Answering the case study question

Did California’s Proposition 99 reduce cigarette consumption? The evidence strongly suggests yes. The SCM estimates that Proposition 99 reduced California’s per capita cigarette sales by an average of 19.0 packs per capita per year over the 12-year post-treatment period. This effect was not instantaneous but grew progressively, from -7.6 packs in 1989 to -26.4 packs by 1999 — consistent with cumulative behavioral change as anti-smoking campaigns took hold and social norms shifted.
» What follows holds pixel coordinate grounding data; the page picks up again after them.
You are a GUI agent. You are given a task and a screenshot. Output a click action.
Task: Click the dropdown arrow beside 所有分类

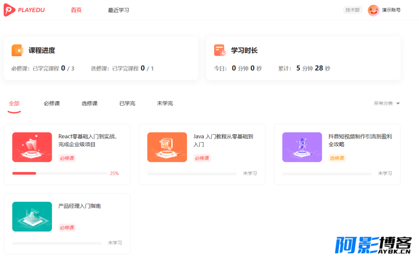(x=398, y=104)
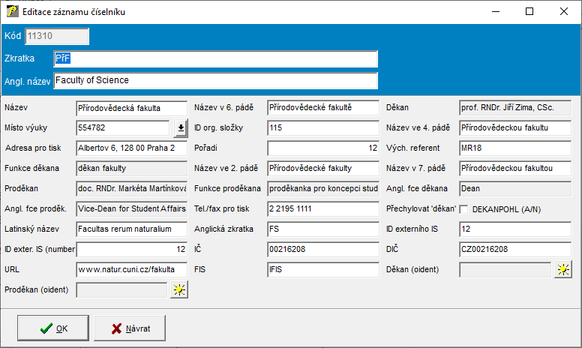Screen dimensions: 582x348
Task: Click the Děkan (oident) lookup star icon
Action: pos(563,269)
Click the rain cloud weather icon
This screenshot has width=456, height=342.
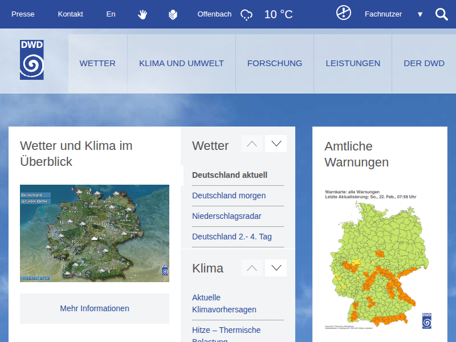(x=246, y=15)
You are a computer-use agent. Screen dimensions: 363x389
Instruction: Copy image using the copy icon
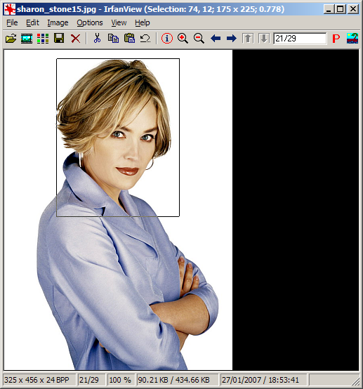pos(113,39)
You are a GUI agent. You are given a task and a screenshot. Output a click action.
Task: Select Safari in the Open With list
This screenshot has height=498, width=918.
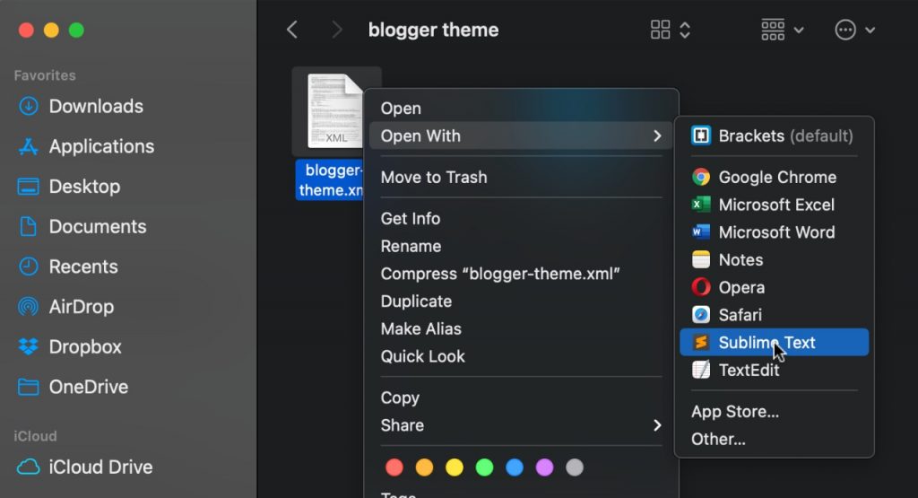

To put this in perspective: California’s actual cigarette sales in 2000 were 41.6 packs per capita, while the synthetic control predicts they would have been 67.4 packs without the policy. That is a 38% reduction — roughly 26 fewer packs per person per year. For a state with approximately 34 million residents in 2000, this translates to nearly 900 million fewer packs sold annually.

Statistical significance

The in-space placebo test yields a p-value of 0.026 (using all 39 states) or 0.050 (after filtering to states with comparable pre-treatment fit). While the filtered p-value sits exactly at the conventional 5% threshold — a consequence of having only 20 qualifying comparison units — the unfiltered p-value is well below 5%, and the visual evidence from the spaghetti plot leaves little doubt that California is an outlier.

Robustness

Three independent checks support the baseline finding:

Validation approach	Key result
In-space placebo	California’s MSPE ratio (123.5) is the largest among 39 states
In-time placebo	Fake 1985 effects (-3 to -9 packs) are 2–4x smaller than real post-1989 effects (-14 to -26 packs)
Leave-one-out	Year 2000 effect ranges from -23.5 to -28.4 packs across all LOO iterations

Implications for policymakers

This analysis provides evidence that comprehensive tobacco control programs — combining tax increases with funded anti-smoking campaigns — can produce large and sustained reductions in cigarette consumption. The growing effect over time suggests that the program’s benefits compound, potentially through intergenerational effects (fewer young people starting to smoke) and reinforcing social norms. These findings have influenced subsequent tobacco control policies in other US states and internationally.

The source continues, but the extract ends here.